Stored items

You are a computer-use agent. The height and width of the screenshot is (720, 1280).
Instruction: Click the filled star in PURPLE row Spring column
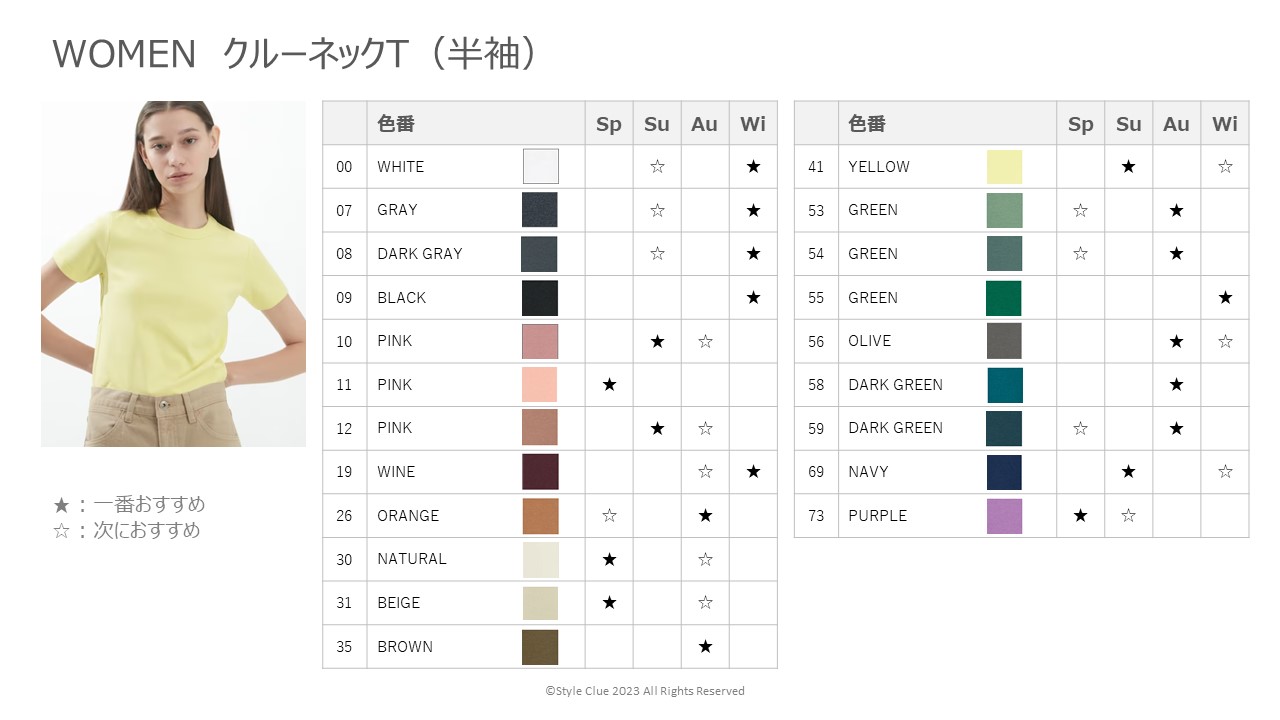point(1080,516)
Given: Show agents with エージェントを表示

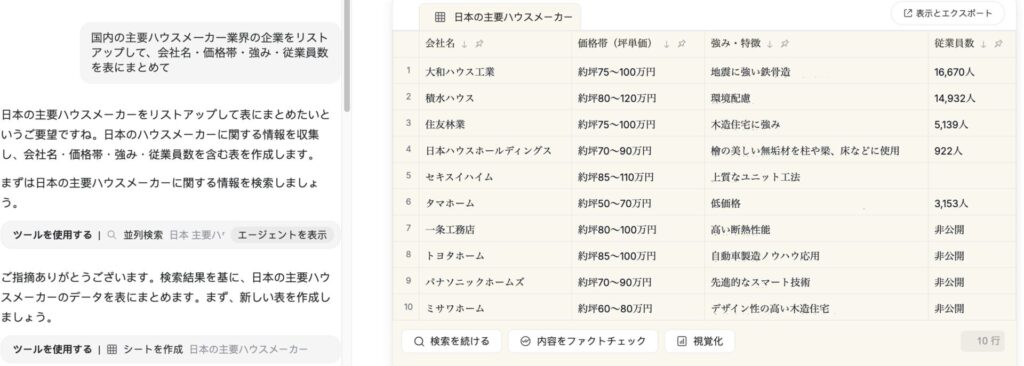Looking at the screenshot, I should coord(282,235).
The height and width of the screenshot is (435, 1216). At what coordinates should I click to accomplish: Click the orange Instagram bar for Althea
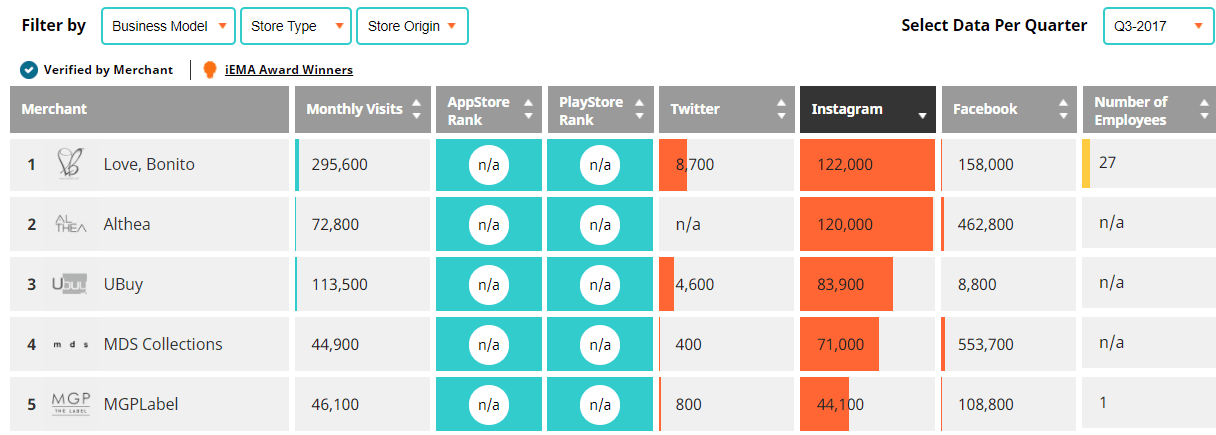click(868, 224)
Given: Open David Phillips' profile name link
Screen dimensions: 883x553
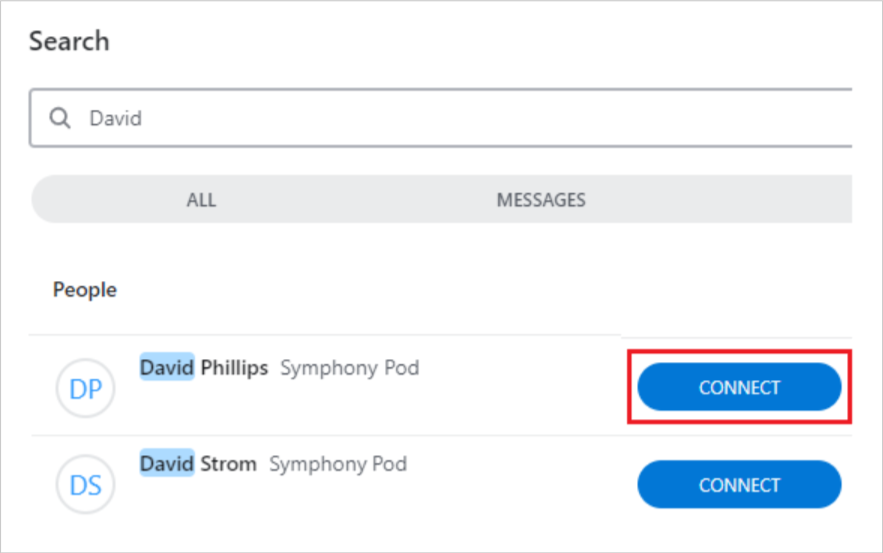Looking at the screenshot, I should [x=204, y=368].
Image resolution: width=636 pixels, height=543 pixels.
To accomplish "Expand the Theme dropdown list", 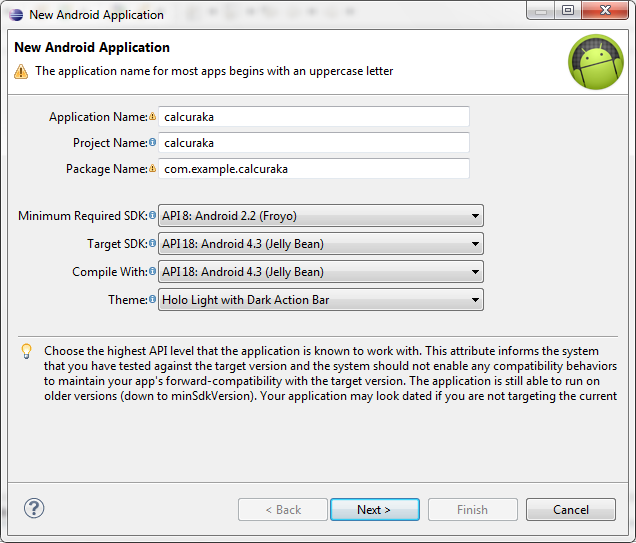I will coord(320,300).
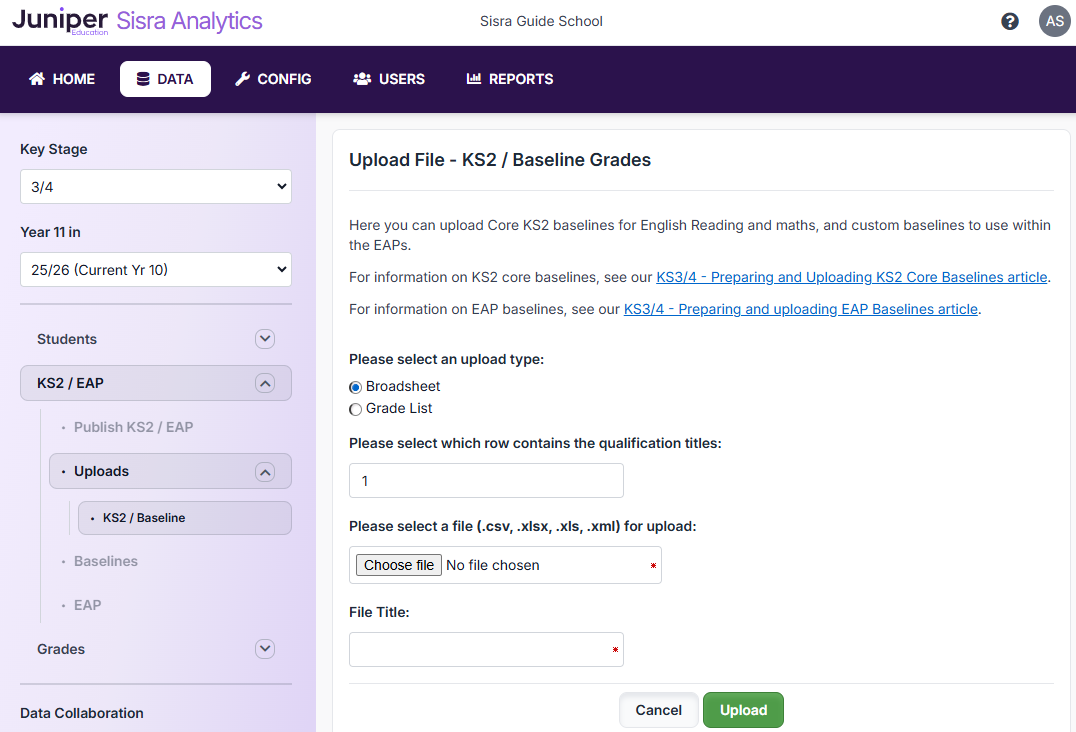Go to the HOME tab
This screenshot has width=1076, height=732.
tap(62, 79)
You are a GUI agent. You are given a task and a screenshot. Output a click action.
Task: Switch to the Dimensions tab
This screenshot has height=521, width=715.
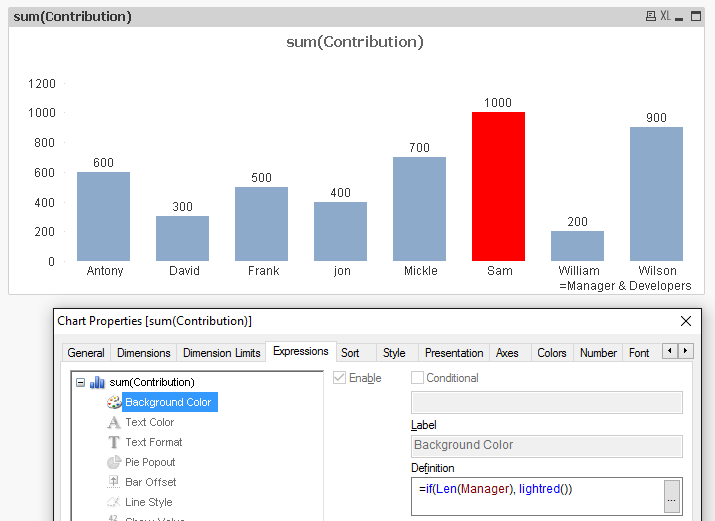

* _Goal of the exercise_: Excluding the pictures, retype the line containing "You are a GUI" and all lines after it down to the end of the data above.

* _Task result_:
You are a GUI agent. You are given a task and a screenshot. Output a click action.
Task: Switch to the Dimensions tab
This screenshot has height=521, width=715.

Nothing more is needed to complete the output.